Reading Marx was one of the first times I realized how my upbringing mired my understanding of society in a singular perspective. Marx is intentionally bombastic in his writing and argumentation, and he would be the first to tell you to apply "Ruthless Criticism" to his own arguments, but his work offers one person’s attempt to objectively analyze the relationship between people and economics. He often reaches much less optimistic conclusions than many other philosophers, and for that reason I believe it is an essential counter-point to the more common perspective that the market solves all ills.
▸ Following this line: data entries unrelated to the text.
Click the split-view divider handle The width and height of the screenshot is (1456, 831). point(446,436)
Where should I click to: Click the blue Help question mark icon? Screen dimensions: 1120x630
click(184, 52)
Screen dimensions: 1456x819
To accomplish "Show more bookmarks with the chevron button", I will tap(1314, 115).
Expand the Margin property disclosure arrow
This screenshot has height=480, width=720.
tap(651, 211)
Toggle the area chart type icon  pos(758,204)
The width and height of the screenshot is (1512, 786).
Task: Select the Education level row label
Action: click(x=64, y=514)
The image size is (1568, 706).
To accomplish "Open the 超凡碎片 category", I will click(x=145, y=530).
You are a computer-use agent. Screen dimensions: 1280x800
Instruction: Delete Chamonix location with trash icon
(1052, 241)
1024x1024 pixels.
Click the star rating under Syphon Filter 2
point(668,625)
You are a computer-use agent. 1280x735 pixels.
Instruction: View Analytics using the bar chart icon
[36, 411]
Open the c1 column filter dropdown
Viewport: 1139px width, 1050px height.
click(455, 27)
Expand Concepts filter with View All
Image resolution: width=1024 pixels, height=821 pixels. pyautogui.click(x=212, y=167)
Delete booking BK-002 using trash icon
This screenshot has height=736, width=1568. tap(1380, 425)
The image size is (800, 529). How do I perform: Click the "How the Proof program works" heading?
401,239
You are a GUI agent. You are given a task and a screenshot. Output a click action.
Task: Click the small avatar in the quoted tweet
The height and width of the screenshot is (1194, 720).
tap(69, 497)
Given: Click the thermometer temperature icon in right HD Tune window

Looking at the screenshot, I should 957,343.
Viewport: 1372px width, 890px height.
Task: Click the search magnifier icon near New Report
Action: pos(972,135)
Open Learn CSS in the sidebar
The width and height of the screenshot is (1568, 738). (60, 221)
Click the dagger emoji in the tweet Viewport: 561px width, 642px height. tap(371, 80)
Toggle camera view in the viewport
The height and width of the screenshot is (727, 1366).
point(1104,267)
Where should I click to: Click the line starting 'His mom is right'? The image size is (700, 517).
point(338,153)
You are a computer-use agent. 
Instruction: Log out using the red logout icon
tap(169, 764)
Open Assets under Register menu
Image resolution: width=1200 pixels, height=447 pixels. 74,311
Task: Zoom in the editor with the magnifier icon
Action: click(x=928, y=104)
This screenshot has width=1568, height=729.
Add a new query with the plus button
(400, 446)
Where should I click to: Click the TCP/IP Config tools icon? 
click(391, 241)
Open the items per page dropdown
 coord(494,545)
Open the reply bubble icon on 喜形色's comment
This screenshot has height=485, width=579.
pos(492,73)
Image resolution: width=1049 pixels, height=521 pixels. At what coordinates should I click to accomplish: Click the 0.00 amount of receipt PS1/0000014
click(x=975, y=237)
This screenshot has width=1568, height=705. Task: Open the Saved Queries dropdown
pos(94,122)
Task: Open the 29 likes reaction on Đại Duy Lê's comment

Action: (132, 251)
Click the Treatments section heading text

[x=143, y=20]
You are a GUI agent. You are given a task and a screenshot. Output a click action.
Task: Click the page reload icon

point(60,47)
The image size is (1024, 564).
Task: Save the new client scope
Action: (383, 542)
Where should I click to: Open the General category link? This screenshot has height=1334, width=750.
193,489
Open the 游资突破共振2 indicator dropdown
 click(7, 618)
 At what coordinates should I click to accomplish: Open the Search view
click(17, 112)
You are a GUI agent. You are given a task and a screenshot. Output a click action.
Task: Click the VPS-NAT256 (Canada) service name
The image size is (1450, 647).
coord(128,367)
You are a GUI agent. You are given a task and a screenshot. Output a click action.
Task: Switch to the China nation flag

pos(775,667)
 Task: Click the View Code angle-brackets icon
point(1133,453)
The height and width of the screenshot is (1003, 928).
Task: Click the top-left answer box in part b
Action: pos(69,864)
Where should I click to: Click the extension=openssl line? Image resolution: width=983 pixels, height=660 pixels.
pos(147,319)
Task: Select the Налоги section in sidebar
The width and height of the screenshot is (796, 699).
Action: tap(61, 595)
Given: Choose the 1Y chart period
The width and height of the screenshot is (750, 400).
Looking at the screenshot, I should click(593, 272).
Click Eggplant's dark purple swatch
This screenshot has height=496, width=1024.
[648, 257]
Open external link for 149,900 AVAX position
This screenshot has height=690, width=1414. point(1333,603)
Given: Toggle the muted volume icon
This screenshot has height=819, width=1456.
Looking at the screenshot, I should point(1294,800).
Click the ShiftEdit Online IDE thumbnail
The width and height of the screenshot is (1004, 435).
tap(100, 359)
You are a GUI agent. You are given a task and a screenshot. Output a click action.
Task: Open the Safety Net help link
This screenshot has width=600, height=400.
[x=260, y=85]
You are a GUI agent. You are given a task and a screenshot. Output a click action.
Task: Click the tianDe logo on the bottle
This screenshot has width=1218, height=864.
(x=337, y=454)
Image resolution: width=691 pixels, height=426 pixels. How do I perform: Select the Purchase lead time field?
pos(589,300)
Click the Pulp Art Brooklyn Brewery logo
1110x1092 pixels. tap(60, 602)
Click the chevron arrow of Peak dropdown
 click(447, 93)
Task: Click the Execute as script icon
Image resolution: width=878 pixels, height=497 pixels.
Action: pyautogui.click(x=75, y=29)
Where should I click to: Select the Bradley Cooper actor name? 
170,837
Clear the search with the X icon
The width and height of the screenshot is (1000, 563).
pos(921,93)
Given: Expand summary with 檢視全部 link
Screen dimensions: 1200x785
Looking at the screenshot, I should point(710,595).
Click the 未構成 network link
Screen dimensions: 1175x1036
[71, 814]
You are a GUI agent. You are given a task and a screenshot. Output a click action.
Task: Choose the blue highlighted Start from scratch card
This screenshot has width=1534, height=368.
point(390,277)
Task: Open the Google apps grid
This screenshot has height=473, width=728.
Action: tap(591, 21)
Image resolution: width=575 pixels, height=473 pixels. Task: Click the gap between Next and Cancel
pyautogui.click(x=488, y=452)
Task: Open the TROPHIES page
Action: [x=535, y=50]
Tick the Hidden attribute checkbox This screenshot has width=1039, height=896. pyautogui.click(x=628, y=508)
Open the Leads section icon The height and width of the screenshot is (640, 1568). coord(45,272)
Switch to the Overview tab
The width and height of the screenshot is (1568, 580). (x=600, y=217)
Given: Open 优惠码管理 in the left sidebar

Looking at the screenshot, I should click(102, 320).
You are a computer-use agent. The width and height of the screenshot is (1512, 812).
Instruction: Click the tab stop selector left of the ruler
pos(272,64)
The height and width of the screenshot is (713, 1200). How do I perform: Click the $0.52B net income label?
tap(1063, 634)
Because Das Kapital is a bit of an intimidating-tome-of-a-book, Wage Labour and Capital can be a good introduction and give a reader a taste of what Marx has to offer.

Josh Hayes

February 2020

Ancillary Justice
by Ann Leckie

This is a really well-done space opera, full of AI. It includes themes of power, class structure, expansionism, space future, and the relationship between AI and humans.

Joseph Goldbeck

Mining of Massive Datasets
by Jure Leskovec, Anand Rajaraman, and Jeff Ullman

This book has the best overview of MapReduce, relational algebra, Spark, and Pregel I’ve seen. It really provides the baseline required to understand the academic papers in this space. Problem sets are really good too, I love the matrix multiply as a single map-reduce step problem. The LSH section is really good too.

George Erickson

Uncanny Valley
by Anna Wiener

Anna Wiener's memoir is an interesting and entertaining take on working in Silicon Valley from a non-engineer/non-founder/non-VC perspective.

Chris Schuch

The Ride of a Lifetime
by Robert Iger

Disney is a powerhouse and this memoir details how Iger used technology to grow the company even further.

Vivek Mohta

Complications
by Atul Gawande

Gawande has excellent insights into what makes systems and institutions work or fail, and is a masterful storyteller who marries deeply personal medical narratives with large-scale facts about medical institutions.
 
I also recommend Gawande's other works, Better and Being Mortal.

Ramesh Sridharan

A Sea of Poppies
by Amitav Ghosh

This is a really interesting fictional narrative that explores the various societal roles, conditions, and motivating forces in colonial India around the time of the first Opium War. It's one of those books that has a compelling narrative through which you learn things you might never be exposed to otherwise.

Joseph Goldbeck

Longshots
by Safi Bahcall

It gives insightful historical reviews of why various innovations succeeded (or failed), along with what these stories tell us about culture and why groups act as they do.

Jakov Kucan

Invested
by Charles Schwab

This memoir shares insider stories about the early days of the brokerage industry—including how Schwab was a bad check away from running out of cash, and how they ran A/B tests without computers.